Secretome Profiling and Computational Biology of Human Leiomyoma Samples Unravel Molecular Signatures with Potential for Diagnostic and Therapeutic Interventions.

In recent years, significant advancements have been made in the way the complex proteome samples are compared but the ultimate goal of routine biomarker discovery has yet to be achieved. Based on reverse genetic strategy, our study involved the spotting of genes showing expressional variability in uterine leiomyoma females. Serum samples were taken from uterine leiomyomas subjects (n=6) and healthy control subjects (n=6) for proteomic studies. Additionally, leiomyoma tissue samples (n=25) and normal myometrium samples (n=25) were taken for validation studies.
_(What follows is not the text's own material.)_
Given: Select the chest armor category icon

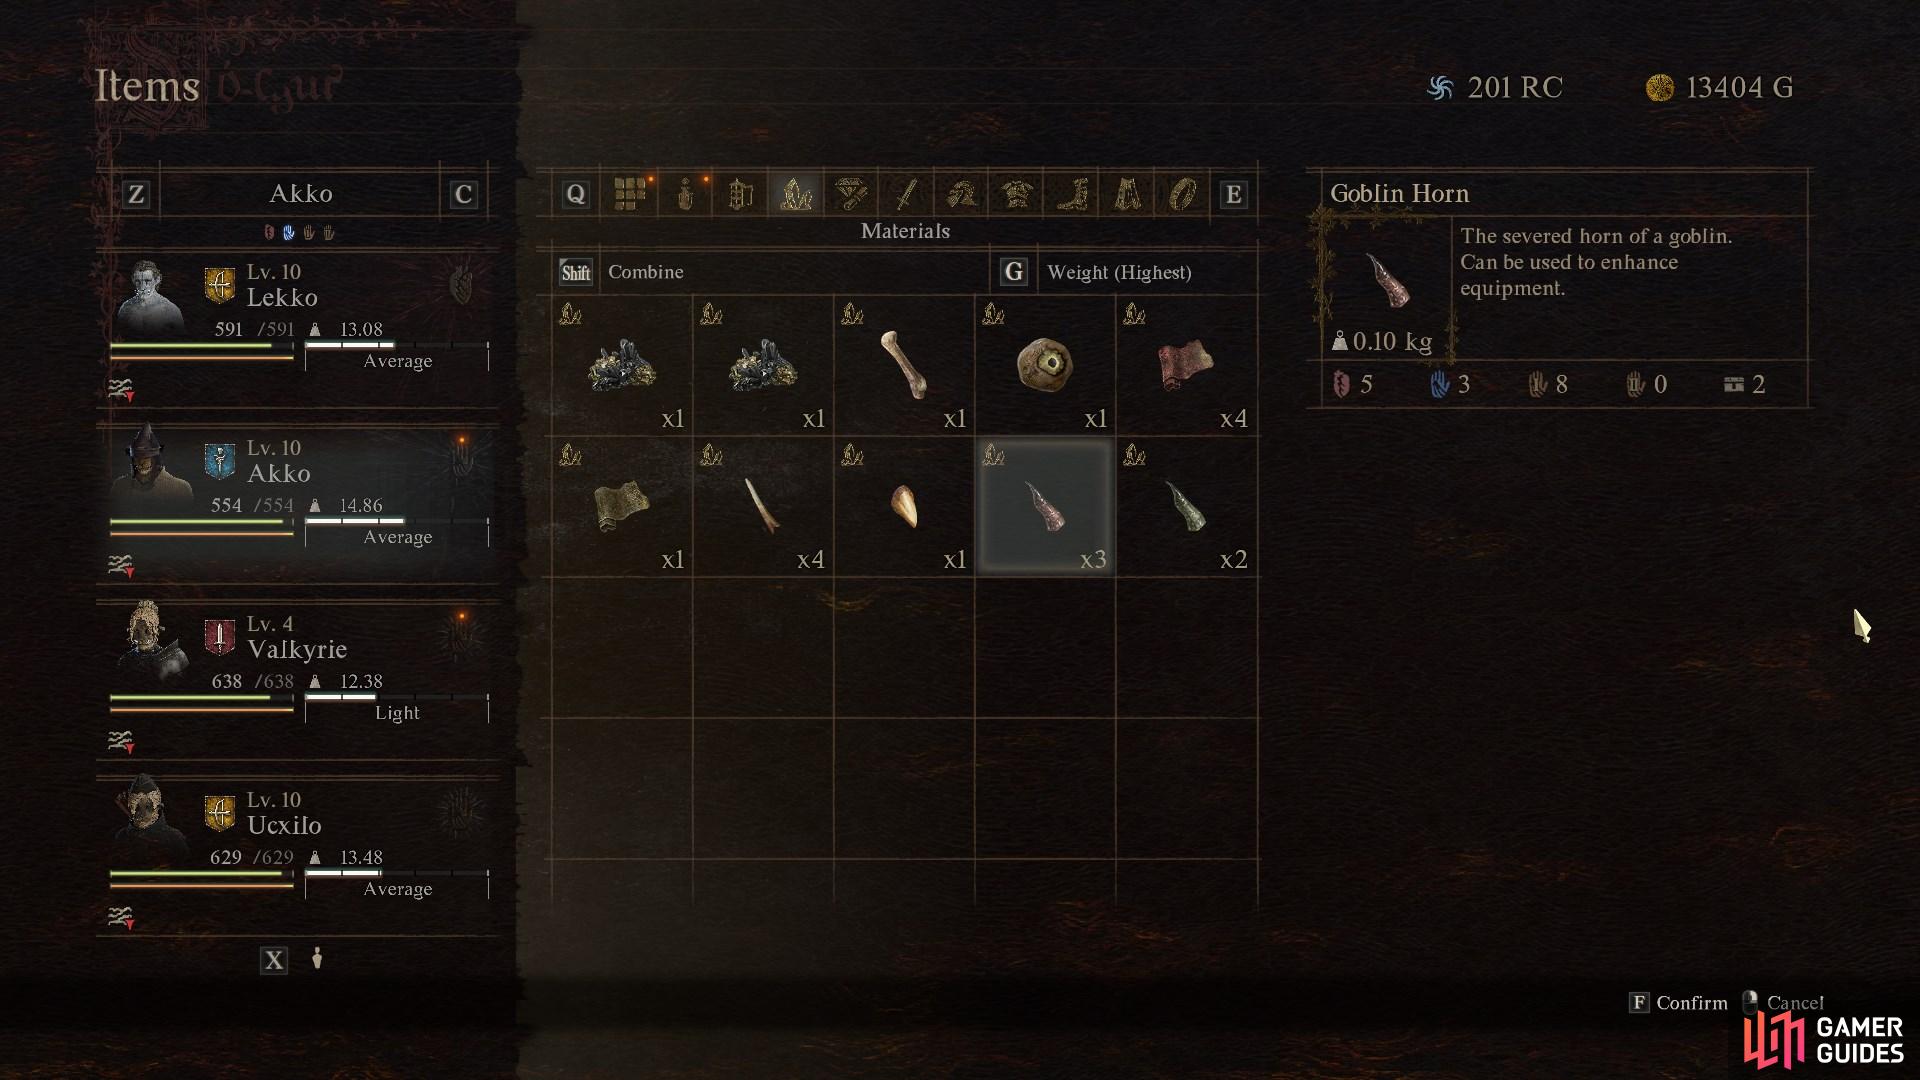Looking at the screenshot, I should click(1017, 194).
In this study, we profiled the proteomes of uterine leiomyoma patient's serum and healthy control, along with relative quantification using Nano LC-MS/MS analysis. A total of 146 proteins were reported to be significantly differentially expressed (P value less than 0.05) in case and control sample. Statistical analysis identified a number of molecular signatures distinguishing healthy from diseased serum. Among these, five proteins lumican, ficolin, MASP2, EMSY, and kallistatin were further chosen according to their function for validation. Kallistatin was downregulated while ficolin, MASP2, lumican, and EMSY were found to be upregulated in the diseased sample. The expression modulations in the identified genes were further validated in twenty-five cases. Interactions among the differentially expressed proteins were identified followed with network analysis. Network analysis emphasized important pathways that are highly deregulated in myoma, and functional significance of these pathways in the pathology of the disease was discussed. Comparative expression analysis reveals distinct molecular signatures and their probable role in diagnosis of the disease.